** Work to complete **
If a line in the data holds "Open", copy that line out in full.

** Recorded information **
# # # # # # #

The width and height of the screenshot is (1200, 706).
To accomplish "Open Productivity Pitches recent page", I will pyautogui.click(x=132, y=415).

# # # # # # #

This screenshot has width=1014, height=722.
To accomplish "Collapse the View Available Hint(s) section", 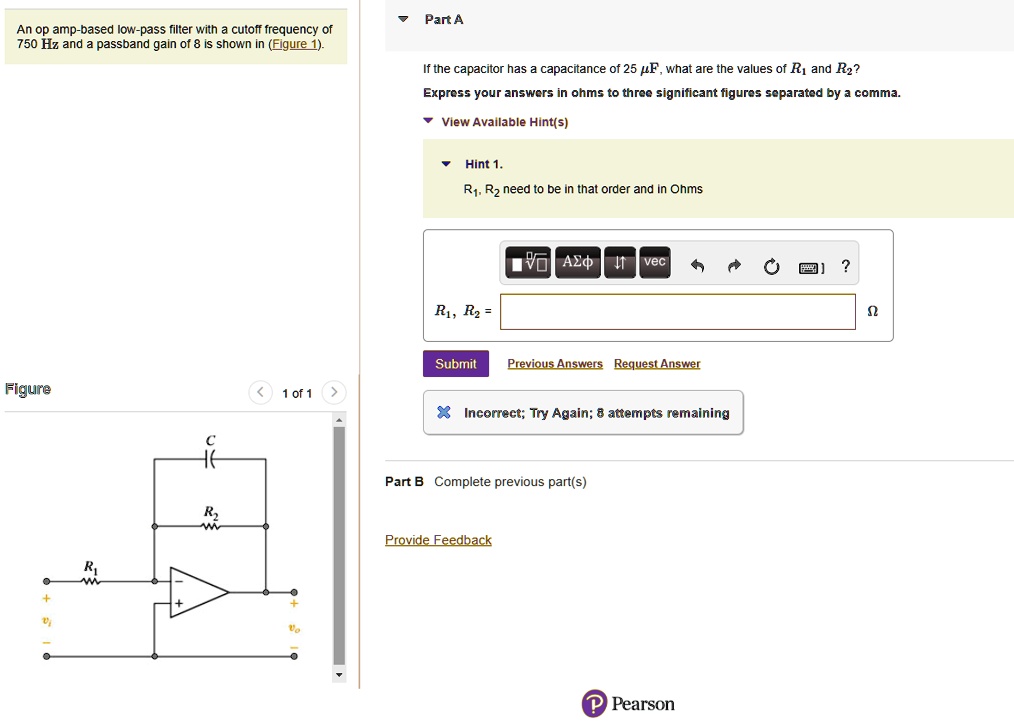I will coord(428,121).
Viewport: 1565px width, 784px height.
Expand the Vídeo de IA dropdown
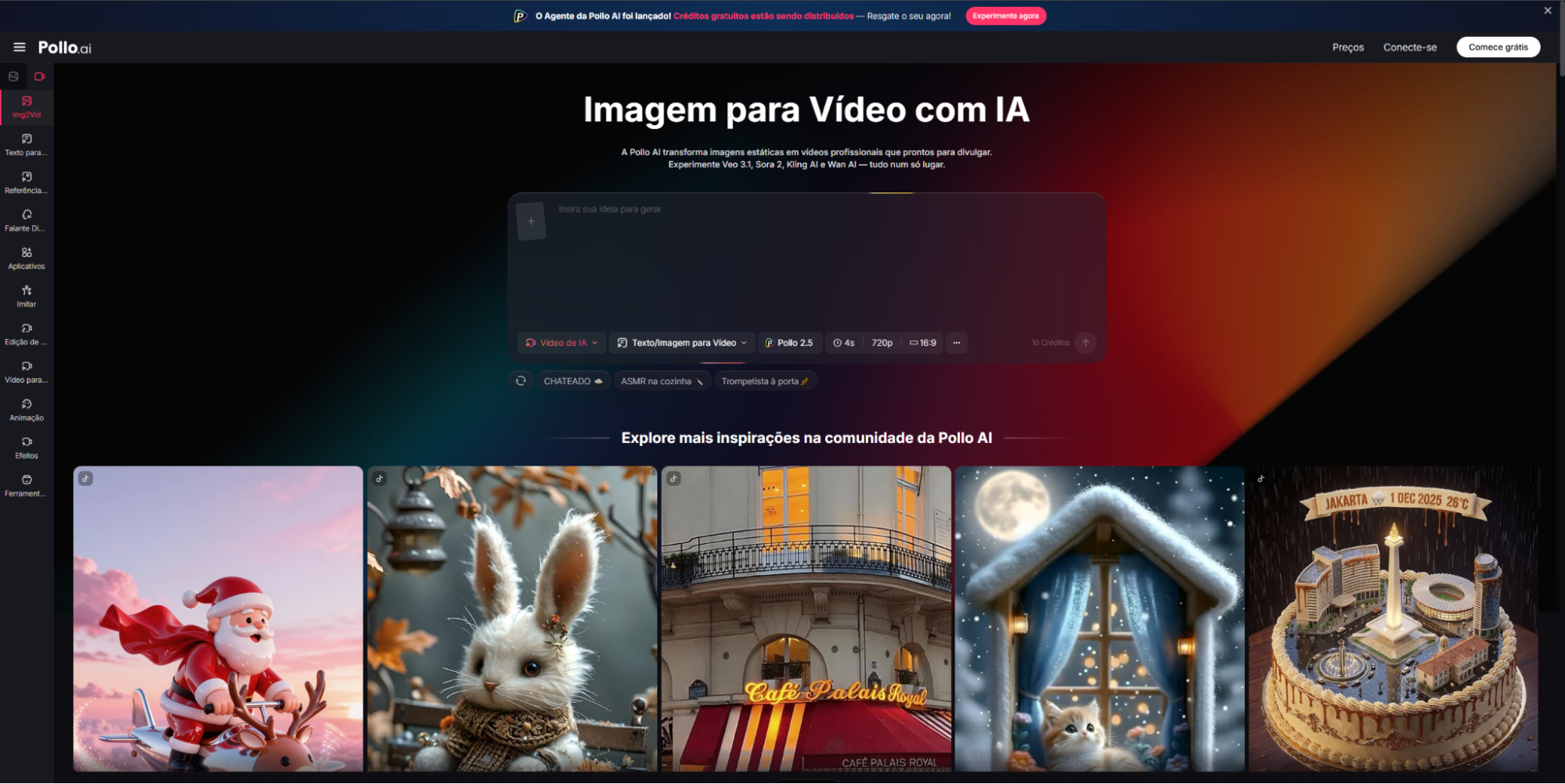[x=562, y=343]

# # # # # # #

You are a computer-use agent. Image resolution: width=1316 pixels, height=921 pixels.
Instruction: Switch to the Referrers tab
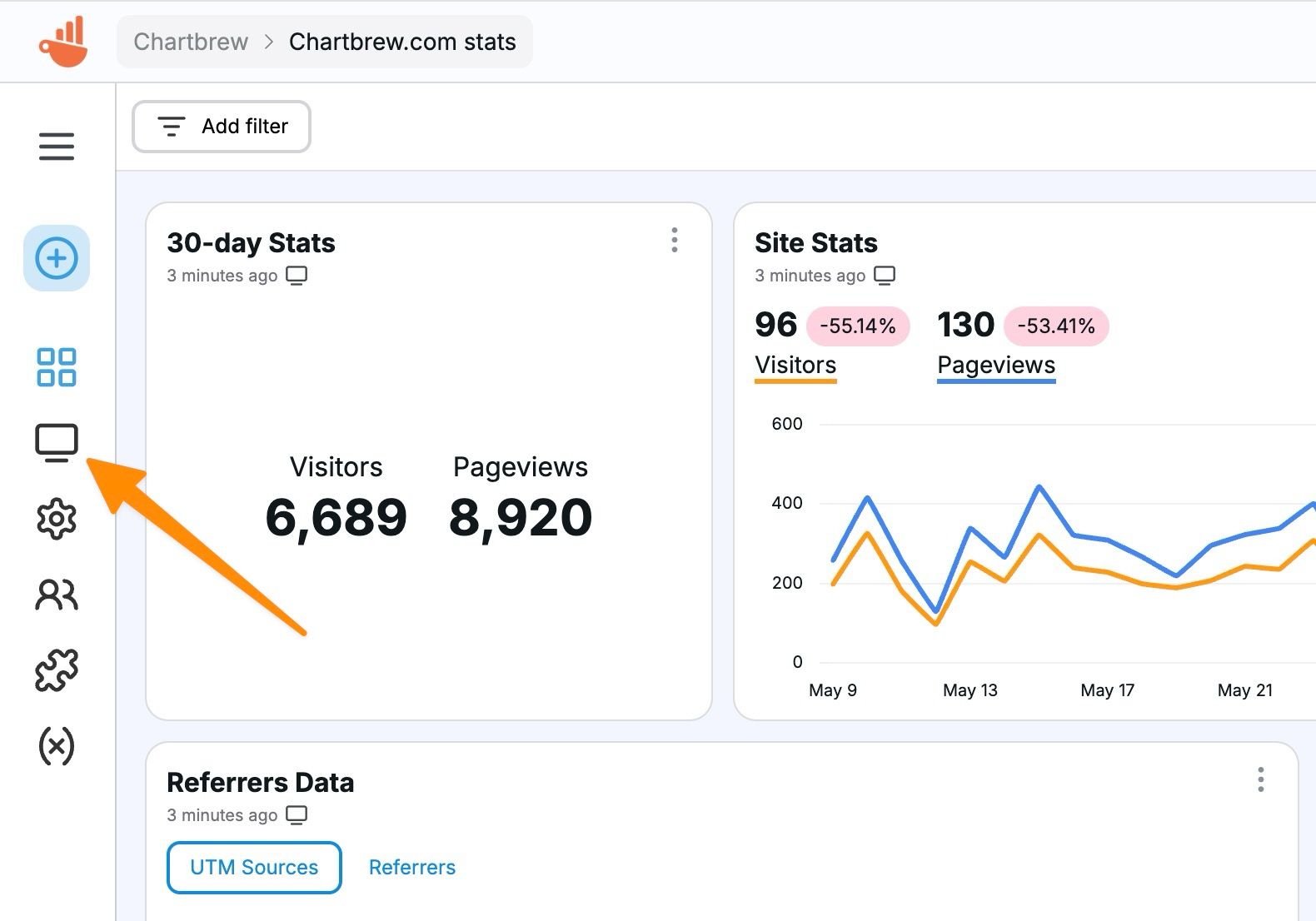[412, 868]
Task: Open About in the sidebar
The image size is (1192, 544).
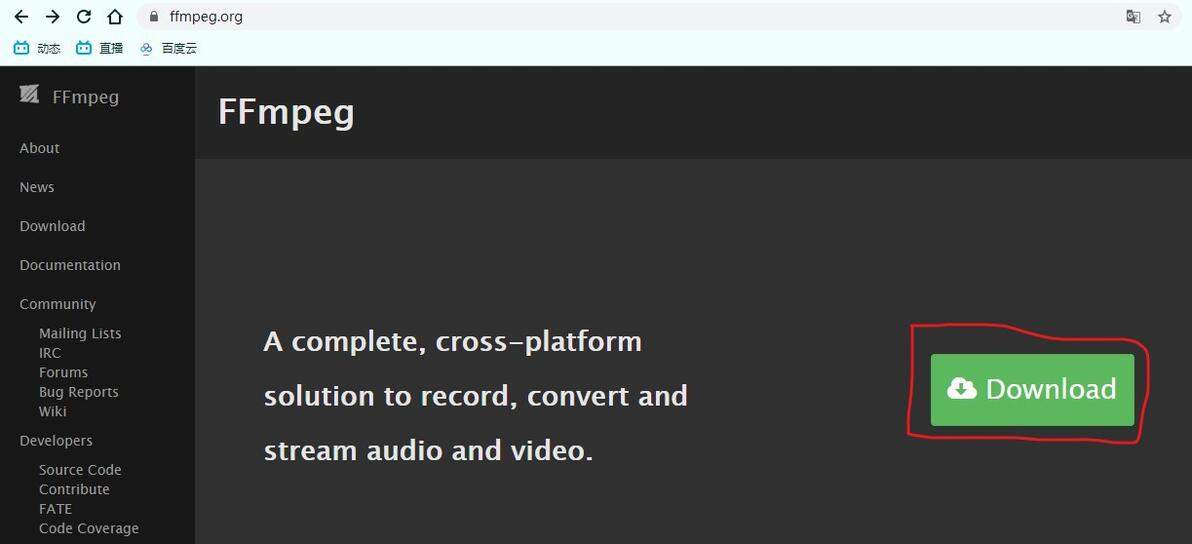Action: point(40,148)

# # # # # # #

** Solution **
To accomplish "Open Productivity Pitches recent page", I will pyautogui.click(x=132, y=415).
Task: Open About in the sidebar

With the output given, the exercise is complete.